Devlet koruması
Vatandaşın can güvenliğini korumak devletin birinci görevidir. Ama bizde, hep sağ iktidarların elinde olmuş olan devlet, hadi yine iyi niyetli davranarak “nedendir bilinmez” diyelim, bu görevini yerine getirmemektedir.
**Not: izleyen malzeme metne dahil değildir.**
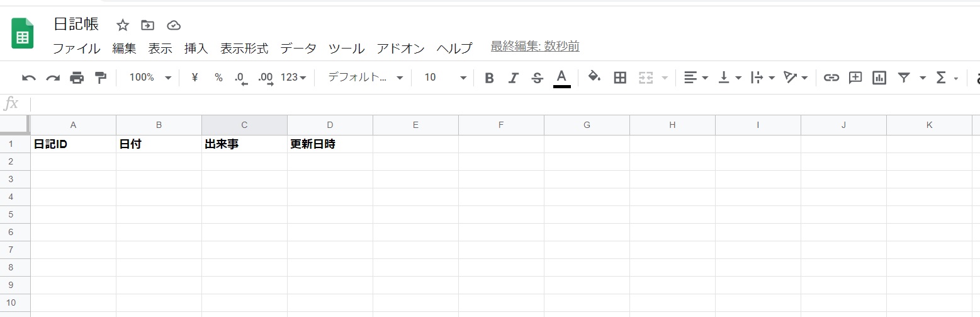Open the fill color paint bucket
The height and width of the screenshot is (317, 980).
point(594,77)
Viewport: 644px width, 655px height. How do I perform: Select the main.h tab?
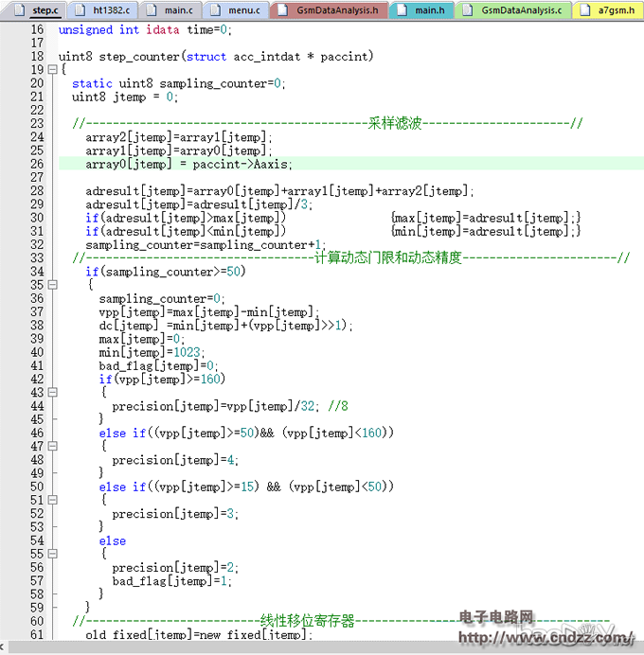pyautogui.click(x=428, y=10)
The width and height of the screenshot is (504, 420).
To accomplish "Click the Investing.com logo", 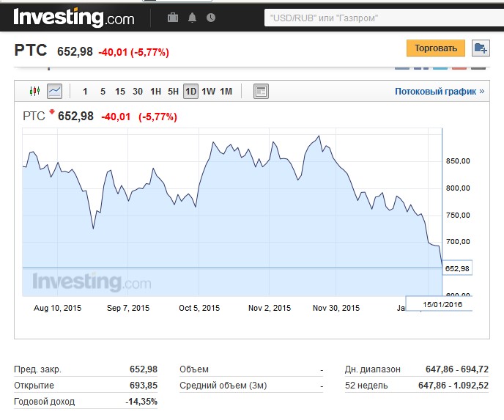I will 74,16.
Gerektiğinde Anayasa Mahkemesi’ne de posta koyacak kadar delikanlı İçişleri Bakanı Süleyman Soylu’nun çok kızdığı “İki Barış’lar” (her ikisi de ortaklaşa olarak “Metaztas” kitabını kaleme almış olan gazetemiz yazarı Barış Terkoğlu ile OdaTV Genel Yayın Yönetmeni Barış Pehlivan) haklarındaki İstanbul Valiliği’nce 2017’den beri uygulanmakta olan, terör örgütlerinden korumak amacıyla “çağrı üzerine koruma tedbir kararı” gerekçe gösterilmeden kaldırılmıştır. İki Barış’lara yönelik terör örgütlerinin saldırı tehdidini azaltan hiçbir gelişme olmadığına ve de İstanbul Valiliği’nin, bağlı olduğu İçişleri Bakanı’nın görüşünü almadan böyle bir girişimde bulunması da düşünülemeyeceğine göre, iki arkadaşımız hakkındaki kararın nedenlerini takdirinize bırakıyorum.
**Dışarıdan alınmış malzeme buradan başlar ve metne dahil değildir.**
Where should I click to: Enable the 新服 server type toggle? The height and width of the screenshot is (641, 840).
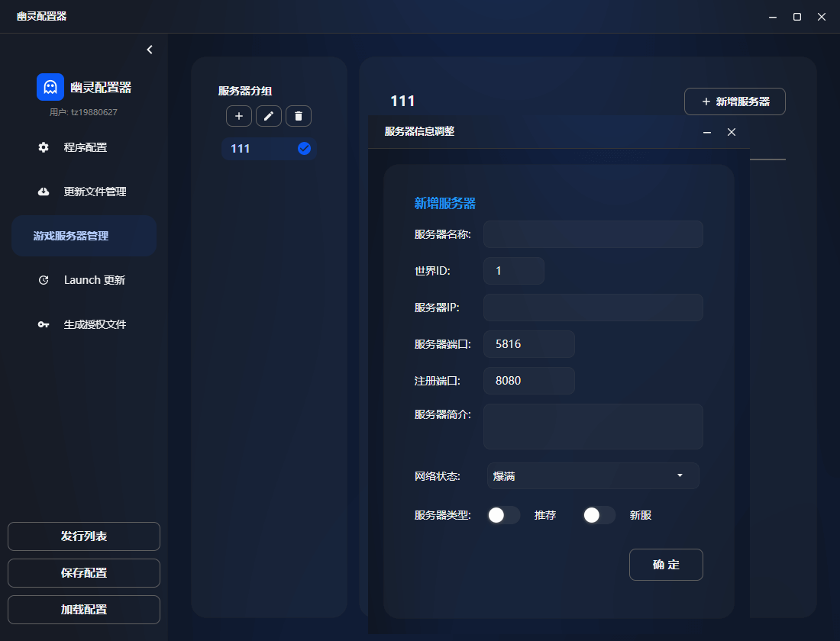(x=599, y=515)
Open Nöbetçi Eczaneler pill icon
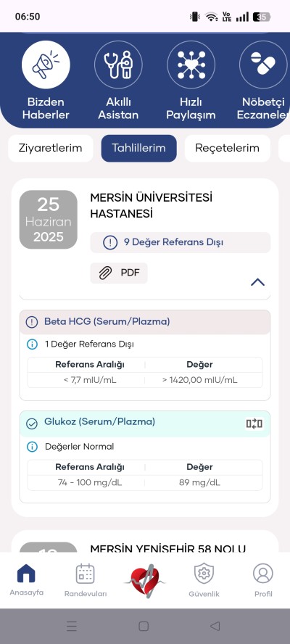The image size is (290, 644). (264, 65)
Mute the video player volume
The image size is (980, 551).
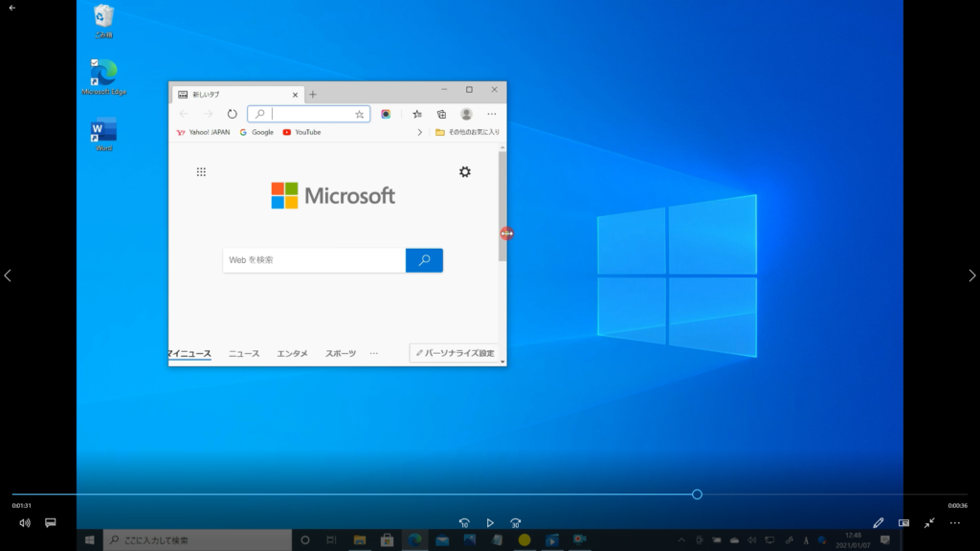click(x=25, y=523)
Kararın, Barış’larla ilgili olarak terör örgütlerine “artık korumuyoruz haberiniz olsun” mesajı taşıyıp taşımadığı konusunda benimle aynı endişeleri taşıyor musunuz bilemem, yalnızca bu arkadaşlarla ilgili kaygılarımın daha da arttığını belirtmek isterim.
Bu arada Hrant Dink’in ölüm tehditleri karşısında İstanbul Valiliği’ne koruma talebiyle başvurmuş olduğunu ve korunma talebine olumlu yanıt verilmeden bu değerli gazetecinin herkesin gözünün içine baka baka katledildiğini de anımsatmak isterim.